Das Kulturzentrum in der französischen Stadt La Rochelle kehrt sein Innerstes nach außen. Die Fassade zieren unzählige tanzende Figuren.
Verspielt begrüßt das neue Kulturzentrum in La Rochelle seine Besucher: Das Sonnenlicht gleitet über die Oberfläche der weißen Betonfassade und gibt dessen Motiv erst auf den zweiten Blick Preis: Was zunächst wie ein zufälliges Muster wirkt, entpuppt sich bei näherem Hinsehen als zahlreiche miteinander verbundene Figuren, die miteinander tanzen.
Die schöne Fassade gibt schon von außen den Zweck des Gebäudes preis: Es dient für private und öffentliche Veranstaltungen und als Theater. Der Espace Bernard Giraudeau bietet bis zu 400 Personen Platz. Benannt ist das Kulturzentrum nach dem berühmten Sohn der Stadt: Schauspieler Bernard Giraudeau, der 1980 in der französischen Teenagerkomödie „La Boum – Die Fete“ mitspielte und in Deutschland später durch seine Rollen in „Teuflische Umarmung“ und Rainer Werner Fassbinders Tragödie „Tropfen auf heiße Steine“ weiter bekannt wurde. Giraudeau starb 2010, seine Geburtsstadt ehrte ihn nun mit dem Neubau.
Das Projekt wurde von der Stadtverwaltung in Auftrag gegeben und kostete 2,7 Millionen Euro. Die Planung übernahm das französische Architekturbüro BIM!. „Als wir am Standort ankamen, gab es keine Begrenzungen oder Einschränkungen“, schreiben die Architekten über das Projekt. Sie studierten die umgebende Architektur und fanden Inspiration: „Wir entschieden uns, beim Beton zu bleiben, der in diesem Viertel seit den 60er Jahren omnipräsent ist, und zu demonstrieren, dass wir mit Poesie bauen können“, so die Architekten. Sie entwarfen ein Gebäude mit gebogenen Außenwänden, dessen dynamische Erscheinung von den tanzenden Körpern an der Fassade bestärkt wird.
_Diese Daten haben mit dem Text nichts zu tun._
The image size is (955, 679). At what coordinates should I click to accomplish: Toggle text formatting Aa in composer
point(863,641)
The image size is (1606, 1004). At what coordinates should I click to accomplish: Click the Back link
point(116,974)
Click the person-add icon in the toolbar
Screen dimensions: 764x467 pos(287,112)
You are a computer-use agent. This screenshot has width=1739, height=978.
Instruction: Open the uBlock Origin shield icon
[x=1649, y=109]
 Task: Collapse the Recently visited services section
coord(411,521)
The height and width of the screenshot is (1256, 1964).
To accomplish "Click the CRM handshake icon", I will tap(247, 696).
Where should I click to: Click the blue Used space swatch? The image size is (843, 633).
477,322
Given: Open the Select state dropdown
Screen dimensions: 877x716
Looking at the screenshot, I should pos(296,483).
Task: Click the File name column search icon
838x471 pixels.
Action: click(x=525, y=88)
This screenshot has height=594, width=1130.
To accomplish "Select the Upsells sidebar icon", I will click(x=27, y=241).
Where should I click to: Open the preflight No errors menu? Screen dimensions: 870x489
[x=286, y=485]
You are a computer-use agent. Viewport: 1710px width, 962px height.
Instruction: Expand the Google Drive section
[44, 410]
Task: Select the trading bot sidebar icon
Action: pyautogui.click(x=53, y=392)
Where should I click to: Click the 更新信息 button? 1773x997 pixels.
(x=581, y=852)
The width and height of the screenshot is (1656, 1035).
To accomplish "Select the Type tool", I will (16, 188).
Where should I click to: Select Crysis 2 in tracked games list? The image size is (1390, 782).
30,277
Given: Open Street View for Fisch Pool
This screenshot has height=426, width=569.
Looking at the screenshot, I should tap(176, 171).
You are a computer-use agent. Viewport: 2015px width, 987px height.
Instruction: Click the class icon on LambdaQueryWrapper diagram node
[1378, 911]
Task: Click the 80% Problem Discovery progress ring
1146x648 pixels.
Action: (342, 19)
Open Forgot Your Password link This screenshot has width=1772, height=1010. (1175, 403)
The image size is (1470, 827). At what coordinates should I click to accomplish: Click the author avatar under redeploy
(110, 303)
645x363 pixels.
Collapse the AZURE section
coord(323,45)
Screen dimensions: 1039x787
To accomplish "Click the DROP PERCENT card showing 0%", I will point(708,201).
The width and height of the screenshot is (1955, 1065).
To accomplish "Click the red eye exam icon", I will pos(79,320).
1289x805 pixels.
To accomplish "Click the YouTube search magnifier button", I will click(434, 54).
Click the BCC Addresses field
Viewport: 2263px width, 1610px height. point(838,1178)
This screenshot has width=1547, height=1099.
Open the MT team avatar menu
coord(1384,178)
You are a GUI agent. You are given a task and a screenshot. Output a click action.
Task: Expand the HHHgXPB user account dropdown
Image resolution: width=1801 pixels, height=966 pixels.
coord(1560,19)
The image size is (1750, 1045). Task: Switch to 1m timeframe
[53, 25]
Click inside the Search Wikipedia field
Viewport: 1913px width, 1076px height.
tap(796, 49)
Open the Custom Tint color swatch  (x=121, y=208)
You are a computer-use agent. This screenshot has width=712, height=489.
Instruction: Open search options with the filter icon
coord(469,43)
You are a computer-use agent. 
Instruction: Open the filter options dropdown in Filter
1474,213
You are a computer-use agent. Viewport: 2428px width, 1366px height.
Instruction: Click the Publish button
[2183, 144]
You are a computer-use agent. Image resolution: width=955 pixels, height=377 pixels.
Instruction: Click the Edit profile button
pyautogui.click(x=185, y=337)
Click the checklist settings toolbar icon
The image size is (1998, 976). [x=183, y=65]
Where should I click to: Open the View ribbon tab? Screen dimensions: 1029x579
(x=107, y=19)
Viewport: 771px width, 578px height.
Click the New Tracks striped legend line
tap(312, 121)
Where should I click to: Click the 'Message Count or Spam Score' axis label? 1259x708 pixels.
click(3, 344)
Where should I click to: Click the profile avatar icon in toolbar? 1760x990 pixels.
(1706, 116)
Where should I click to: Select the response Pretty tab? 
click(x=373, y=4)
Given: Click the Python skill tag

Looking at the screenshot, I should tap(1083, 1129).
Das vier Zentimeter tiefe Wandrelief wird tagsüber durch das Spiel von Licht und Schatten belebt. Von Weitem erscheint der Bau wie ein geschwungener weißer Monolith, umspannt von einem willkürlichen Muster. „Aus der Nähe bekommt das Gebäude eine menschliche Skala und man nimmt die Bewegungen der Körper wahr, die tanzen und sich miteinander verbinden.“
Elastische Strukturmatrizen brachten die Tänzer an die Fassade: Nach den Vorstellungen und Zeichnungen der Architekten baute RECKLI zunächst ein individuelles Positivmodell aus einem Plattenwerkstoff, auf dem anschließend die Matrize gegossen wurde. Sie besteht aus elastischem Kunststoff, wird beim Betonieren in die Schalung eingelegt und kann nach dem Aushärten des Betons problemlos von der Betonoberfläche abgezogen werden. Sie garantiert die detailgetreue Abbildung der Motive ohne Ausbrüche und kann dank ihrer Elastizität zwischen 50 und 100-mal wiederverwendet werden.
Um das Muster so nahtlos wie möglich an die Fassade bringen zu können, entschieden sich die Architekten für Ortbeton. Die Strukturmatrizen kamen deshalb direkt auf der Baustelle zum Einsatz. Das Design wurde in Abschnitte unterteilt und versetzt angeordnet, um eine monotone Wiederholung des Motivs zu vermeiden. „Beim Einlegen in die Schalung wurde jeder Abschnitt um ein Drittel nach oben verschoben, ohne die Harmonie des Designs als Ganzes zu beeinträchtigen.“ Design, Form und Umsetzung nach dem französischen Energiestandard HPE machen das Projekt zu einem Beispiel für nachhaltiges und kreatives Bauen.